Des familles marseillaises assignent l'Etat en justice. Alors que 42 personnes ont déjà été tuées depuis le début de l'année et 109 autres blessées sur fond de trafic de drogue dans la cité phocéenne, un collectif de familles réclame le retour de l'Etat de droit.
Un référé-liberté a été déposé cette semaine. 51 familles de victimes des quartiers Nord de la ville demandent au tribunal de Marseille "le retour de l'Etat de droit dans les quartiers abandonnés". Une démarche inédite pour obliger l'Etat à agir alors que depuis le début de l'année, les morts se succèdent dans des règlements de comptes en lien avec le trafic de stupéfiants.
Depuis la mort de son fils, poignardé l'an dernier dans une chambre d'hôtel, Fana se sent abandonnée.
“Bien sûr qu’il faut que ça cesse. Ce sont des enfants de 15, 16 ans… Mais vous vous rendez compte qu'à cet âge-là normalement, ils sont scolarisés”, dénonce-t-elle.
"On compte les morts"
Alors, avec 50 autres habitants, elle a décidé d'aller en justice pour obliger l'Etat à mettre un terme aux violences et au trafic de drogue à Marseille. “En fait, on n’existe pas. On peut avoir des morts tous les jours, le fait divers va passer, mais nous, les mamans, nos enfants, nos frères et sœurs, on va juste compter les morts. C’est tout”, déplore-t-elle.
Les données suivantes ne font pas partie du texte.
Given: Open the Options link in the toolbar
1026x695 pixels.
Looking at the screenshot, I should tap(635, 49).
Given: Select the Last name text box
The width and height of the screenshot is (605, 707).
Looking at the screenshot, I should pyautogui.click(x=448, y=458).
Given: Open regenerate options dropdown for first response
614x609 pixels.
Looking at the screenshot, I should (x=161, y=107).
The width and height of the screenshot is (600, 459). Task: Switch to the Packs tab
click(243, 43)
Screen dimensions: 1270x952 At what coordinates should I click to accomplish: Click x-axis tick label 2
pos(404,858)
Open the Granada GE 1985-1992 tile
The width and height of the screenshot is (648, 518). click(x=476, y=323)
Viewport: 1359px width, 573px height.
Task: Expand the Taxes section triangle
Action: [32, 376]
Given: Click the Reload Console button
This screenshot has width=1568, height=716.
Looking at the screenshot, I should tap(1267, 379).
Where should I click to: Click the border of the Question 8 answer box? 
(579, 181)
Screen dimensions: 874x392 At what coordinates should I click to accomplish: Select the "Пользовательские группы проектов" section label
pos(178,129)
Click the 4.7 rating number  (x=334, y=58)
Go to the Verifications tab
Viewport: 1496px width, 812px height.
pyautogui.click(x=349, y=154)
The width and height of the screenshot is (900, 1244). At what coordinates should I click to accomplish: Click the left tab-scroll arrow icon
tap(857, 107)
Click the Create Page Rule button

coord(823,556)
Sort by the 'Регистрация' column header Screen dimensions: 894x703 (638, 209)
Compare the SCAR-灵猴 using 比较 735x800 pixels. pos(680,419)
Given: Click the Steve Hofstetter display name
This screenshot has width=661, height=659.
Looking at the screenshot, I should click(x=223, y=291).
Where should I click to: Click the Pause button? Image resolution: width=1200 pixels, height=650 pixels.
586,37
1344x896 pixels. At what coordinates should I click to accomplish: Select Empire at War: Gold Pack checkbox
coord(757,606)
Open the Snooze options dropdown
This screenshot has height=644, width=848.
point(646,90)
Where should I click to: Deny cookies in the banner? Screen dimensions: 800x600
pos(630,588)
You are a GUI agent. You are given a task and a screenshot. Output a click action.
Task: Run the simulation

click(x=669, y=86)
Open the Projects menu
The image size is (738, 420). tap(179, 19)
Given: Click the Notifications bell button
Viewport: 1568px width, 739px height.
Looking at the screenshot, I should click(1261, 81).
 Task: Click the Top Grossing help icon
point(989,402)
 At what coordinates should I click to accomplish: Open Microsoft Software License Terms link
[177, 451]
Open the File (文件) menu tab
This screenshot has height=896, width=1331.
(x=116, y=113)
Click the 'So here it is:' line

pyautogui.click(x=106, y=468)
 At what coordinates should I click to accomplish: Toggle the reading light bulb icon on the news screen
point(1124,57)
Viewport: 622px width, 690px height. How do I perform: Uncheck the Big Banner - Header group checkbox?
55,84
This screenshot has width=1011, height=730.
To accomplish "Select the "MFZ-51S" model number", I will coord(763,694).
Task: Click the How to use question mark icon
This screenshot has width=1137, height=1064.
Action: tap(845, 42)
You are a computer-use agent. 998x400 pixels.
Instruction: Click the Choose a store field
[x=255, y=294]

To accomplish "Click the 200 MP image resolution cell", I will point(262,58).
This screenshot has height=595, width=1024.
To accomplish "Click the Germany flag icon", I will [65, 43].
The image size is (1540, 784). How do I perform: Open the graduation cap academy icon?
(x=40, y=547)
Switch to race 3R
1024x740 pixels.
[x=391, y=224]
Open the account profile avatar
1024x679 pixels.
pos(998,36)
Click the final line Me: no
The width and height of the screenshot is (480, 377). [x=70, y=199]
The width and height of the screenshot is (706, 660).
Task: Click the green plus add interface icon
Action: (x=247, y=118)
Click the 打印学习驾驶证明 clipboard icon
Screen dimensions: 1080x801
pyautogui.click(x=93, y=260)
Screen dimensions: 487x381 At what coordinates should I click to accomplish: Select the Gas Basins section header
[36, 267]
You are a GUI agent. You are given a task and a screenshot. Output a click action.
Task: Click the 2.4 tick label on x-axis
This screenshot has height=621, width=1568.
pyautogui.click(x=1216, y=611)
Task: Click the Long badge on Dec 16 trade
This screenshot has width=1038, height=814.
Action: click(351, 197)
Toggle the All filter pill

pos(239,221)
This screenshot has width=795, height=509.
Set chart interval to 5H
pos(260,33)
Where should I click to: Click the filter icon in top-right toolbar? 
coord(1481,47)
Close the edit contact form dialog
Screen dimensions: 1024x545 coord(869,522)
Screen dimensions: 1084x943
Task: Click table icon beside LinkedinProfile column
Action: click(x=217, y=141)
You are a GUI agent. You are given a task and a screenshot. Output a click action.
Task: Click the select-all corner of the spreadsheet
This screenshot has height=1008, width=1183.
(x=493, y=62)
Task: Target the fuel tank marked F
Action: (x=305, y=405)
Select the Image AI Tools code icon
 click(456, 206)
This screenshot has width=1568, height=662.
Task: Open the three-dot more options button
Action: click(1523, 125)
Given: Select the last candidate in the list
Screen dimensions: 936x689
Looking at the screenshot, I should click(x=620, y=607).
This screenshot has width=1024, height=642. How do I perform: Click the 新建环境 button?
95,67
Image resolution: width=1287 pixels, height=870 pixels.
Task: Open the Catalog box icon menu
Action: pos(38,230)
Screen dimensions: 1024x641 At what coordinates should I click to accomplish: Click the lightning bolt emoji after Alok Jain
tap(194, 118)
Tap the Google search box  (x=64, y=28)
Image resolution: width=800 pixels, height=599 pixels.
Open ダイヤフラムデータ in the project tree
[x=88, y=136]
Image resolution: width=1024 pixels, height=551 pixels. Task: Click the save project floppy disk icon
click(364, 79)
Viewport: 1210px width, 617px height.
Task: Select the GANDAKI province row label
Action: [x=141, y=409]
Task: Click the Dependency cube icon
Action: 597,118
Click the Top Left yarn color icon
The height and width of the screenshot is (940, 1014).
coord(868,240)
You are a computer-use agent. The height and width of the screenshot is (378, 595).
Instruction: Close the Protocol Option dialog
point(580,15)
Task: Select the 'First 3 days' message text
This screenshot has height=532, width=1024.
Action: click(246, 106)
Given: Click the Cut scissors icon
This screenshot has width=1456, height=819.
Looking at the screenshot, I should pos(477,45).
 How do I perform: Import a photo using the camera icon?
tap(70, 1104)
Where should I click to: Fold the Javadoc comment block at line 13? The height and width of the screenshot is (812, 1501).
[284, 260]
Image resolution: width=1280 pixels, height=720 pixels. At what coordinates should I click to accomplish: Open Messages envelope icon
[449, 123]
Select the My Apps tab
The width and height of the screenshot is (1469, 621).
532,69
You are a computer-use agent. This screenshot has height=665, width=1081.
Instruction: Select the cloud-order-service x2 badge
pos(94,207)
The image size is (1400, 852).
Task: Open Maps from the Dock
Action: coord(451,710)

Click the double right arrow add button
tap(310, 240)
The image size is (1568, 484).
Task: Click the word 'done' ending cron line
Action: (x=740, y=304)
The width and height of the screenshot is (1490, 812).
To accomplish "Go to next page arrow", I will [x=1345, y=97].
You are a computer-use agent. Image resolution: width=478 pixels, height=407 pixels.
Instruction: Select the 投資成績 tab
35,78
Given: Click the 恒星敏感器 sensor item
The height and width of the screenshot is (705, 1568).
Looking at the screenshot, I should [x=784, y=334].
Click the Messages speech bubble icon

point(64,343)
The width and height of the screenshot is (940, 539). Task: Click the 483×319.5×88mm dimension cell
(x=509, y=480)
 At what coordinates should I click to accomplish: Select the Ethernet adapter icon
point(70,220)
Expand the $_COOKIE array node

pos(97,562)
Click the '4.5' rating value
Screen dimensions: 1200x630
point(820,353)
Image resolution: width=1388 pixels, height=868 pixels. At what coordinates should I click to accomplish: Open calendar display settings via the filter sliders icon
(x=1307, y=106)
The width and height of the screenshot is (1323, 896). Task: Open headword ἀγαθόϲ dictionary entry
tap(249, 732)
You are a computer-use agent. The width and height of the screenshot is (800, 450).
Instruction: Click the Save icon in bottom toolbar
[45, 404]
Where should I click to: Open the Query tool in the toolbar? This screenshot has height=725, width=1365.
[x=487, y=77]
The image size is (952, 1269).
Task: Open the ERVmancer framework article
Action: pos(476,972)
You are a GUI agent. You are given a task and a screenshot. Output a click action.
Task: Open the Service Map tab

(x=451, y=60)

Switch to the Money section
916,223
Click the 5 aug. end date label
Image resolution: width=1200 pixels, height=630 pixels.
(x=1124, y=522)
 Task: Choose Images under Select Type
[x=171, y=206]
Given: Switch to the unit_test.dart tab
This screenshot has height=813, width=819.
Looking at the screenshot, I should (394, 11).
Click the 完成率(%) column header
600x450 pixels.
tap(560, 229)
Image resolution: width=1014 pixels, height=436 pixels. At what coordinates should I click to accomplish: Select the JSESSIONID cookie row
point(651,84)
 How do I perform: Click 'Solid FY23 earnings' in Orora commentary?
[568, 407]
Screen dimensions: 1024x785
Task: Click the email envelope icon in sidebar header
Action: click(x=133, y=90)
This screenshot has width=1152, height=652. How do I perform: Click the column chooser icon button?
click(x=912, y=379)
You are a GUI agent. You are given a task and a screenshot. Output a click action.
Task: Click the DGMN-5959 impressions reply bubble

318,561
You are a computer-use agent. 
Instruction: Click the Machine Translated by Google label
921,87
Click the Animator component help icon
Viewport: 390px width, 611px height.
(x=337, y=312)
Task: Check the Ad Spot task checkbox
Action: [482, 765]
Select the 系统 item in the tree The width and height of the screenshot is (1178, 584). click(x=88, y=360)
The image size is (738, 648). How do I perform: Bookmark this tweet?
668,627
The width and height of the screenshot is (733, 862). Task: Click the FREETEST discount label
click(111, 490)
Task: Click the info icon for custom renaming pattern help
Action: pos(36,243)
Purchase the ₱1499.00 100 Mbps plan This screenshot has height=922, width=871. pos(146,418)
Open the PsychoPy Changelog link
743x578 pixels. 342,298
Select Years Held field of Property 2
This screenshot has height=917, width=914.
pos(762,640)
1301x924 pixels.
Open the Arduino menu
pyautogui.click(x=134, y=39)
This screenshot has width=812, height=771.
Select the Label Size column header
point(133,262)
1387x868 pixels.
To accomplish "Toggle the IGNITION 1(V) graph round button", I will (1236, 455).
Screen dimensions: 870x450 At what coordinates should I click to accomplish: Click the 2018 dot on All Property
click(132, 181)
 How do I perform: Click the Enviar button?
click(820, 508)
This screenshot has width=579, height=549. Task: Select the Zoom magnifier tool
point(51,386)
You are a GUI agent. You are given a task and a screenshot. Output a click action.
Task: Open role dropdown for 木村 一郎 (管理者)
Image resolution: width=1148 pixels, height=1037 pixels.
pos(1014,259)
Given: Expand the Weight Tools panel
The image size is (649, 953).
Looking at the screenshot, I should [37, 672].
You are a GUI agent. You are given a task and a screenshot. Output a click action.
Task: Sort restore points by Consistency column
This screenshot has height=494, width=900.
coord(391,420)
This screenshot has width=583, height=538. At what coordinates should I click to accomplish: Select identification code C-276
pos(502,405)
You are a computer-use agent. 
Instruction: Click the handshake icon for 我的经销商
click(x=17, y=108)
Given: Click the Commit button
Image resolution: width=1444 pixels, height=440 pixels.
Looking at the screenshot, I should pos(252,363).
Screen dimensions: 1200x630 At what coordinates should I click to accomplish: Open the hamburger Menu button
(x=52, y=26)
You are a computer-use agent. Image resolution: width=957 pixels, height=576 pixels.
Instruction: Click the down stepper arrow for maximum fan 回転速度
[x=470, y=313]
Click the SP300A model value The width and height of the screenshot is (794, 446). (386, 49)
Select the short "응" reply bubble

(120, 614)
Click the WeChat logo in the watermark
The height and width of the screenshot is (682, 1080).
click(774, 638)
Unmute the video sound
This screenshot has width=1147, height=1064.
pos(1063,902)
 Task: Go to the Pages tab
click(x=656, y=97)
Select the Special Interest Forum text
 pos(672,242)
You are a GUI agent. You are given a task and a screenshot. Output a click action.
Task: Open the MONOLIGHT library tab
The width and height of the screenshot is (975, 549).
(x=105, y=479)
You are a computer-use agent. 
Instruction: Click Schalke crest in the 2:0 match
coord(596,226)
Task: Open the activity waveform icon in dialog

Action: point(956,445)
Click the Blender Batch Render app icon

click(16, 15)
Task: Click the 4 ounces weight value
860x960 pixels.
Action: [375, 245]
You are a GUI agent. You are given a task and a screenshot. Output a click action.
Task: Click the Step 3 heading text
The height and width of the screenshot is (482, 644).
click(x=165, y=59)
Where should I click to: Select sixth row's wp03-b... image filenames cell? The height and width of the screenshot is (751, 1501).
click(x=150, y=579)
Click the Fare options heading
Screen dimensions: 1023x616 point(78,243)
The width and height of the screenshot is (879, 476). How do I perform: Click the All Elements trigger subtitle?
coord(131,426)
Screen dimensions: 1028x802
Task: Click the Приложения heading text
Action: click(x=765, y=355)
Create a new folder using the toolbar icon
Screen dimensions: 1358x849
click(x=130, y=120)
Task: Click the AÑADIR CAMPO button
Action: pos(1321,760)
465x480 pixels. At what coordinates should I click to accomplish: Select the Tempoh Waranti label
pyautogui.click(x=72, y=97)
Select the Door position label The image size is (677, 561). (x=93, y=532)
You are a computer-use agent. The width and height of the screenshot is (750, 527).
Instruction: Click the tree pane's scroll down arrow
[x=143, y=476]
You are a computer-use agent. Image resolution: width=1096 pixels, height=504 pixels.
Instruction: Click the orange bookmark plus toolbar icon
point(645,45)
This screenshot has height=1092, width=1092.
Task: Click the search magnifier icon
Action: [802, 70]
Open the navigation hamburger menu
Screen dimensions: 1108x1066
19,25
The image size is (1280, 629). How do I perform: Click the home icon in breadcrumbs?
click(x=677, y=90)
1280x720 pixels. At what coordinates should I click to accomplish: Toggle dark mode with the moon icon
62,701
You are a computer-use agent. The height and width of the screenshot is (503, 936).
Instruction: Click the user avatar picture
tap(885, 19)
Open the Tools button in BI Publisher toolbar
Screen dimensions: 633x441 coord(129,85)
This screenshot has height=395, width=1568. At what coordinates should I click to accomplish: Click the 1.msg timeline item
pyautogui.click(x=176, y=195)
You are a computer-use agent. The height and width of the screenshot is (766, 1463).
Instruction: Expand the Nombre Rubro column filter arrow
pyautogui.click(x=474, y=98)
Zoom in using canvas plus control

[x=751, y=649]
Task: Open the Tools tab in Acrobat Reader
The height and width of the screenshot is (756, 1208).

"On espère un nouveau souffle pour nos quartiers, confie aussi Amine Kessaci, fondateur et président de l’association “Conscience", sur RMC. C'est notre dernier espoir de vivre autrement, sans cette boule au ventre de savoir si nos enfants vont rentrer le soir à la maison. On en a marre de présenter nos condoléances toutes les semaines. C'est trop, on ne peut plus vivre comme ça. On assiste à des actes de guerre quotidiennement, ce n'est plus possible."
Leur avocat, maître Croizet, justifie cette procédure contre l'Etat par l'urgence de la situation.
“Depuis au moins 20 ans, on nous promet le retour de l’Etat dans les quartiers. Si on nous promet le retour de l’Etat dans les quartiers, ça veut dire qu’il n’y est pas. Ce qui veut dire que les gens qui vivent dans ces quartiers n’ont pas les mêmes droits, ne sont pas traités de la même façon, de manière égale à ceux qui n’y habitent pas. Ça montre qu’il y a un problème, ça s’appelle une rupture d’égalité”, explique-t-il.
Si elle est jugée recevable, cette requête devrait être examinée d'ici la fin de la semaine. Les familles marseillaises se félicitent déjà de l'écho suscité par leur initiative.